++++ DATA FOR PROCESSING ++++

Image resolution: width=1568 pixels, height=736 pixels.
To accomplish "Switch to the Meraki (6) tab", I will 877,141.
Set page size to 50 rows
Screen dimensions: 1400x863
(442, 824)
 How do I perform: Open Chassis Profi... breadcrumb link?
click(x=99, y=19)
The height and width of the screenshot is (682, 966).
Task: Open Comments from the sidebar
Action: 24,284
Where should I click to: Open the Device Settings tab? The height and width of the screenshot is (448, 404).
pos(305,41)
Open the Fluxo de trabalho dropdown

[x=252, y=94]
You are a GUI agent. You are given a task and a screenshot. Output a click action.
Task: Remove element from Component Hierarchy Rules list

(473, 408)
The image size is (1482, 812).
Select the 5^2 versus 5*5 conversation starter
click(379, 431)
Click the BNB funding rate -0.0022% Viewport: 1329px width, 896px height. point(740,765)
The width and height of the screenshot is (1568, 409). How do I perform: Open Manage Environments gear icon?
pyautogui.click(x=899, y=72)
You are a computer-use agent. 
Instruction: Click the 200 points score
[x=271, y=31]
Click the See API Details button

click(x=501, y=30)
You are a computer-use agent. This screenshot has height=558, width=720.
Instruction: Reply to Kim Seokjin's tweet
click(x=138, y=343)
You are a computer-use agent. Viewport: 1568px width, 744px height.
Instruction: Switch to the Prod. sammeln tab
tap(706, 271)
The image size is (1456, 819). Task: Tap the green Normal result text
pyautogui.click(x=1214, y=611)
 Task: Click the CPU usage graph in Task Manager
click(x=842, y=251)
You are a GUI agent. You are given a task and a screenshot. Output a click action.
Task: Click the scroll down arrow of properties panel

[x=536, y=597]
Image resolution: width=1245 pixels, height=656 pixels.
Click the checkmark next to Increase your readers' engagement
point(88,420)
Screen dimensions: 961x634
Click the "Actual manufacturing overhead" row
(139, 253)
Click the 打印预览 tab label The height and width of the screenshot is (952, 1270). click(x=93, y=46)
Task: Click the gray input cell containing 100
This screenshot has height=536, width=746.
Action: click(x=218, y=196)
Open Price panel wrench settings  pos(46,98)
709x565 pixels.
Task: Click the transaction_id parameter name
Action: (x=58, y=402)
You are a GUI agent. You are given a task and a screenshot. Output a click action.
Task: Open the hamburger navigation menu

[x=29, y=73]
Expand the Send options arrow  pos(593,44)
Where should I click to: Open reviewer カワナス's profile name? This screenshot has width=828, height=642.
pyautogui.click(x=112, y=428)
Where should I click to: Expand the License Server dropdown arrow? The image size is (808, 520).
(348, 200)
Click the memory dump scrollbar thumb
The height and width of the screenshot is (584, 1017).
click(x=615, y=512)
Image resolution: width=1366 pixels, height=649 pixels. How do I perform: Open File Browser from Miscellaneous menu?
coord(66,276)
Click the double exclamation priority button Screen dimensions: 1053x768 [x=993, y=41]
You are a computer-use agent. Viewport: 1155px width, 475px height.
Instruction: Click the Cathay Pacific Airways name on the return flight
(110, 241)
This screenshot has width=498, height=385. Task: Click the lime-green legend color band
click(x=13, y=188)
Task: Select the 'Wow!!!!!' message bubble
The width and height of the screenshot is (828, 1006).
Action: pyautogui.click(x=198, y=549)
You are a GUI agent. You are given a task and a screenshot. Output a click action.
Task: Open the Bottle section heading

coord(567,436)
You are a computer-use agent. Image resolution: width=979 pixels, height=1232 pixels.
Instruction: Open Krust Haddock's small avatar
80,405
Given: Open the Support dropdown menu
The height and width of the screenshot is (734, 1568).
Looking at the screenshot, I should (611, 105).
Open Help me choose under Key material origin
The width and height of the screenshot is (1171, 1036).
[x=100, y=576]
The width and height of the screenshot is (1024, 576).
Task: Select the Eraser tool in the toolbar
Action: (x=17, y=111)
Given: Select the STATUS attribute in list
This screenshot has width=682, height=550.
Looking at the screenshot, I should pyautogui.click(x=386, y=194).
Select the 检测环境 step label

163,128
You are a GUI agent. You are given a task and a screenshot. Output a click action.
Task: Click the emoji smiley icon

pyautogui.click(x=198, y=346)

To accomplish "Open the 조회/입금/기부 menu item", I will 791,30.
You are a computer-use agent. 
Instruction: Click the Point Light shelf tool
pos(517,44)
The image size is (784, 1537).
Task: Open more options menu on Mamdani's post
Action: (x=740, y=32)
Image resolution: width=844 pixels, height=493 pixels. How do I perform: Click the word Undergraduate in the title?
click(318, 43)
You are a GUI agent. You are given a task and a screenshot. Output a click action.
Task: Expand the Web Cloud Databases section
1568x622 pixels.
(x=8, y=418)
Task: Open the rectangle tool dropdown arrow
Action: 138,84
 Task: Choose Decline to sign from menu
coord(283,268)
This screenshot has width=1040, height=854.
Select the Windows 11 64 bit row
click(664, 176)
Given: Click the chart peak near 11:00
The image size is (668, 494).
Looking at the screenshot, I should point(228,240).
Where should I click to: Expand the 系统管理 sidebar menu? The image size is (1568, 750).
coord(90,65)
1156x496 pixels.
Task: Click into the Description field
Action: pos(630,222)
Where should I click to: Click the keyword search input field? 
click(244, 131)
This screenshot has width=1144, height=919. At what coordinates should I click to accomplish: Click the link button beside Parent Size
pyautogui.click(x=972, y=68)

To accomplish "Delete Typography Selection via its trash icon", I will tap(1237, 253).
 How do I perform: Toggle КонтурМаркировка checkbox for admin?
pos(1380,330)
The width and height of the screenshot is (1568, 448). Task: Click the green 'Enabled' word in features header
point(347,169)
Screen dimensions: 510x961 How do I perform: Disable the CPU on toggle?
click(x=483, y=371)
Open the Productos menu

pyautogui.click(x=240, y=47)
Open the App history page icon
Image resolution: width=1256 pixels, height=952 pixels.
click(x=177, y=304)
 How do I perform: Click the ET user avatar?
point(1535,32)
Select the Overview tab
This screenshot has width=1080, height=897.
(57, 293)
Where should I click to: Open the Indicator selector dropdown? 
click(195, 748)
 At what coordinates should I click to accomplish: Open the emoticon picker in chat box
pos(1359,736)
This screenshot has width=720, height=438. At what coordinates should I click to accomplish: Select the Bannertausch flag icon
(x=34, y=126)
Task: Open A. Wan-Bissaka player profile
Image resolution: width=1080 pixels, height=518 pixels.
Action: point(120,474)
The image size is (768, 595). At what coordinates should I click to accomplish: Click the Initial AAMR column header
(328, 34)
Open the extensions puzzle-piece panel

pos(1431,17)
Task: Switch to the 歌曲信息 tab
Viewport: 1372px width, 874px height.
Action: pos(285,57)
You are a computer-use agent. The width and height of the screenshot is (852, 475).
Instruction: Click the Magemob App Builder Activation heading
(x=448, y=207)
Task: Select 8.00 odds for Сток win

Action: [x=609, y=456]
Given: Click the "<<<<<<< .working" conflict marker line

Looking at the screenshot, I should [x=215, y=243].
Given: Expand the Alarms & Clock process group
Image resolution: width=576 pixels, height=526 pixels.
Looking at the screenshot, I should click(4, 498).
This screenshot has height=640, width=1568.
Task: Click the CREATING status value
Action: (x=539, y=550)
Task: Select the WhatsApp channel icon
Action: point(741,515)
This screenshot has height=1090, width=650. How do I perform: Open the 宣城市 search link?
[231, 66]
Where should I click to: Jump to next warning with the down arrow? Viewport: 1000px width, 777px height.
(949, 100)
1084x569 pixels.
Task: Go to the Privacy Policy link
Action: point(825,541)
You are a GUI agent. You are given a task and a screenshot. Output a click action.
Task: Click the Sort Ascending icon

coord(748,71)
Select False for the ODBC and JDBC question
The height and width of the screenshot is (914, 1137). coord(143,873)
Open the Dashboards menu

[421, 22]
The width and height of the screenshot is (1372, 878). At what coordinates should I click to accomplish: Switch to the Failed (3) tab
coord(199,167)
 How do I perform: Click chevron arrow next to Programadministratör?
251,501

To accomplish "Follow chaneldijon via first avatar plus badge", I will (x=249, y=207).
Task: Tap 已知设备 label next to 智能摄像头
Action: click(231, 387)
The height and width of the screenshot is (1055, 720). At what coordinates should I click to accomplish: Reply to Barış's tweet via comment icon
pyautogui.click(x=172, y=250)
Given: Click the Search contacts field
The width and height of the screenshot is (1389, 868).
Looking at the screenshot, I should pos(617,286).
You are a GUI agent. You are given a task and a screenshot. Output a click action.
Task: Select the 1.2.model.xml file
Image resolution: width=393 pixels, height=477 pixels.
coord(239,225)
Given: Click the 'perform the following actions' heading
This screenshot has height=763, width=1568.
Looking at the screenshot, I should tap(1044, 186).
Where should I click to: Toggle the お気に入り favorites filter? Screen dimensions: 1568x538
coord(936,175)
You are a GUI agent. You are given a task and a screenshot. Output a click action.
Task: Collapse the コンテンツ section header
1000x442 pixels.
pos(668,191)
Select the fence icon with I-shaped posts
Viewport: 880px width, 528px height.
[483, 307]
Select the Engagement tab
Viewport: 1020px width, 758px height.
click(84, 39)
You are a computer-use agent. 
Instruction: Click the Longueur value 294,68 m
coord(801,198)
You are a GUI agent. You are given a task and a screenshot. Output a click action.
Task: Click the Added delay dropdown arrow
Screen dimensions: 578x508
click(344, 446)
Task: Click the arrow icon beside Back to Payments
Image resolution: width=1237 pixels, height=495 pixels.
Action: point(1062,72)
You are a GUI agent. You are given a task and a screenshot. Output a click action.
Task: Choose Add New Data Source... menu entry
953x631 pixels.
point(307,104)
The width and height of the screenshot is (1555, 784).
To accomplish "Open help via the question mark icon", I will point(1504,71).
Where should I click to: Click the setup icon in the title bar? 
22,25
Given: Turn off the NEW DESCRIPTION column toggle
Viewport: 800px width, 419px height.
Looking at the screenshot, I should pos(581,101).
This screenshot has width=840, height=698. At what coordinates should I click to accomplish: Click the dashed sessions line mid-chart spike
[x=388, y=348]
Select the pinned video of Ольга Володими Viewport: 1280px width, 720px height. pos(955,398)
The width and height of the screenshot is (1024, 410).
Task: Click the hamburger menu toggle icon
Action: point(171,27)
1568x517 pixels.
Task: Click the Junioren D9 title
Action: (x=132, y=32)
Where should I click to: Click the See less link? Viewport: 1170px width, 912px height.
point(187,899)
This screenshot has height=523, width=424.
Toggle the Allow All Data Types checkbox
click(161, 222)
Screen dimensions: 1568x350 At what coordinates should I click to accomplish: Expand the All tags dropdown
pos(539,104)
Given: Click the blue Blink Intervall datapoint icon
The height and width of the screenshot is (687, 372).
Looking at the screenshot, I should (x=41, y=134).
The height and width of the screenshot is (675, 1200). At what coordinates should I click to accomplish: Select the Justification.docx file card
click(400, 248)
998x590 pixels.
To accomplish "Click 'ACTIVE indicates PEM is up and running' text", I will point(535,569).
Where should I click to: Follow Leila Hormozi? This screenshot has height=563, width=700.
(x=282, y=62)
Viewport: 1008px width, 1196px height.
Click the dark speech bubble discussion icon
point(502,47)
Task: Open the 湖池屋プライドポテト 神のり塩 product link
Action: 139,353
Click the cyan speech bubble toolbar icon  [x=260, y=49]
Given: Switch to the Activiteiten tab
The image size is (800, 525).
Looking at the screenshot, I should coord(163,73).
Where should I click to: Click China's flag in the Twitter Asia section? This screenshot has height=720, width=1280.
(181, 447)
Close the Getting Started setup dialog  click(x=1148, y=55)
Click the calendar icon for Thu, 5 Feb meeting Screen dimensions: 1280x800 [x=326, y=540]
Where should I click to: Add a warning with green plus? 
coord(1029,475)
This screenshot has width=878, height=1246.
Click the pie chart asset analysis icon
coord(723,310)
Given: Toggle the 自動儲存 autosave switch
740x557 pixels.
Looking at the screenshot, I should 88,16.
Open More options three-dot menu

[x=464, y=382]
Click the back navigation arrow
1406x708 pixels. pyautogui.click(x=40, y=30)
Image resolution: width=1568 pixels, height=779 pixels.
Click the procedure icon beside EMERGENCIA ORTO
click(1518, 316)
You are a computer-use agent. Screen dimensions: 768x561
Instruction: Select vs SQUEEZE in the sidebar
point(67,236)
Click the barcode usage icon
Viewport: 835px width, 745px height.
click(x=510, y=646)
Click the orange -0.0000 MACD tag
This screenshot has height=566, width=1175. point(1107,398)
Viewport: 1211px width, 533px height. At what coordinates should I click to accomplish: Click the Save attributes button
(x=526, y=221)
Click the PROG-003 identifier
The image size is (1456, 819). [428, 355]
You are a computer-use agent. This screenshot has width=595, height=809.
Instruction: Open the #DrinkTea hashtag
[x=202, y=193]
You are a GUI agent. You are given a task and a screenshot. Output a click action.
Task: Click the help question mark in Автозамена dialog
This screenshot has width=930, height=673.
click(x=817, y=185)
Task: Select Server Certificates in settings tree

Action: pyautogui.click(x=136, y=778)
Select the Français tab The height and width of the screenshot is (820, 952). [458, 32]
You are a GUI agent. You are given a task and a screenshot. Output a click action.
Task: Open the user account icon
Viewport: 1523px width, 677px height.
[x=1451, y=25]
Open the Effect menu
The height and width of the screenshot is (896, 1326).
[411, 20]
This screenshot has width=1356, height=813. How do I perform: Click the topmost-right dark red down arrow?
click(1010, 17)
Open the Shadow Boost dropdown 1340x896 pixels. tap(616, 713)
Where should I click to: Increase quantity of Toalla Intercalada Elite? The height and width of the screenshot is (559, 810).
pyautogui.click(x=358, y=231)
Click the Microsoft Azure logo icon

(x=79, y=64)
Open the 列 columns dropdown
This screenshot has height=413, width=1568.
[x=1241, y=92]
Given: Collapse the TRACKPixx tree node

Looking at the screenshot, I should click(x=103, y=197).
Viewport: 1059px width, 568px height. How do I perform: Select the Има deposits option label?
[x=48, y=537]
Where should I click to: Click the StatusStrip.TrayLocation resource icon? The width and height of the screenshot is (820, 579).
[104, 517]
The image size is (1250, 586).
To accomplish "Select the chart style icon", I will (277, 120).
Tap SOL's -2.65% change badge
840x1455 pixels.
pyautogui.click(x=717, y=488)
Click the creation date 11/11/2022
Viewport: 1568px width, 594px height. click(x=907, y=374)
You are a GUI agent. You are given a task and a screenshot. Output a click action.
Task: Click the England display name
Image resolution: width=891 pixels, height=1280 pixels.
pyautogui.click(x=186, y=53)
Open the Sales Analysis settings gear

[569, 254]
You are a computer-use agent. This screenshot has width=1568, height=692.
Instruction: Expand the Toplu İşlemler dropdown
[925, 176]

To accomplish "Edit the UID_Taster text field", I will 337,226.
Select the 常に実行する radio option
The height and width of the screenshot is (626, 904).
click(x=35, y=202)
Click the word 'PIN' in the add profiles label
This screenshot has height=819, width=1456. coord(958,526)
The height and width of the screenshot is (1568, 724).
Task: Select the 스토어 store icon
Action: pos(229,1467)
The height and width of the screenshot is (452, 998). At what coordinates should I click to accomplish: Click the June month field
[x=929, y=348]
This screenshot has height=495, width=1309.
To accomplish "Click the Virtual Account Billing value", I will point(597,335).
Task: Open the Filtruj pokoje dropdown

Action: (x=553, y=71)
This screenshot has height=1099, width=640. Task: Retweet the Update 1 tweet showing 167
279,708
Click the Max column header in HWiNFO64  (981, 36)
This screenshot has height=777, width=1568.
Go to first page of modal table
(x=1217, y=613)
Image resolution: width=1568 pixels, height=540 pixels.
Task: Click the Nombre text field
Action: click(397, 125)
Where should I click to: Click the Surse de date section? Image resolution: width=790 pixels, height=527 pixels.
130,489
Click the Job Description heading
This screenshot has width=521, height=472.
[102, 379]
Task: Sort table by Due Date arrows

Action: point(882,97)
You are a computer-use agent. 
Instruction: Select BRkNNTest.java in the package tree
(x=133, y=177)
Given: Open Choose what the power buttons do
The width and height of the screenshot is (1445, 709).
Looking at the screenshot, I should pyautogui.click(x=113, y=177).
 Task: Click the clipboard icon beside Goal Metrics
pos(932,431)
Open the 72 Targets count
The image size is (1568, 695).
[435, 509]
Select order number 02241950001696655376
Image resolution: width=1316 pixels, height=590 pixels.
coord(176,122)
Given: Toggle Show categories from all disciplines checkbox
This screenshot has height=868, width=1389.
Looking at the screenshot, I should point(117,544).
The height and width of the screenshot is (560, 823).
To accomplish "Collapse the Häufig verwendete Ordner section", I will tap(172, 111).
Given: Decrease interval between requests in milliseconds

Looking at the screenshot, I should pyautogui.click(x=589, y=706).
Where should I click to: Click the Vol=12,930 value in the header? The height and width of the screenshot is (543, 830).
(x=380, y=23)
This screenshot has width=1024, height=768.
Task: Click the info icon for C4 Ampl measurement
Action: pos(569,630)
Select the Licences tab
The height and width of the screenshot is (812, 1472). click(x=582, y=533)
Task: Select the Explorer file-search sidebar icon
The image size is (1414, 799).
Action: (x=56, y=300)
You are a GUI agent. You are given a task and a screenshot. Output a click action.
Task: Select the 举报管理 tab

++++

WHAT IS BEING ASKED:
Look through the data above. Each line containing the word "computer" needs to be copied.

RESPONSE:
You are a computer-use agent. 
You are a computer-use agent. This screenshot has height=558, width=720.
You are a computer-use agent. Viewport: 1568px width, 744px height.
You are a computer-use agent. Viewport: 1155px width, 475px height.
You are a computer-use agent. Image resolution: width=979 pixels, height=1232 pixels.
You are a computer-use agent. 
You are a computer-use agent. The width and height of the screenshot is (852, 475).
You are a computer-use agent. 
You are a computer-use agent. Screen dimensions: 768x561
You are a computer-use agent. This screenshot has width=595, height=809.
You are a computer-use agent. This screenshot has width=1568, height=692.
You are a computer-use agent. 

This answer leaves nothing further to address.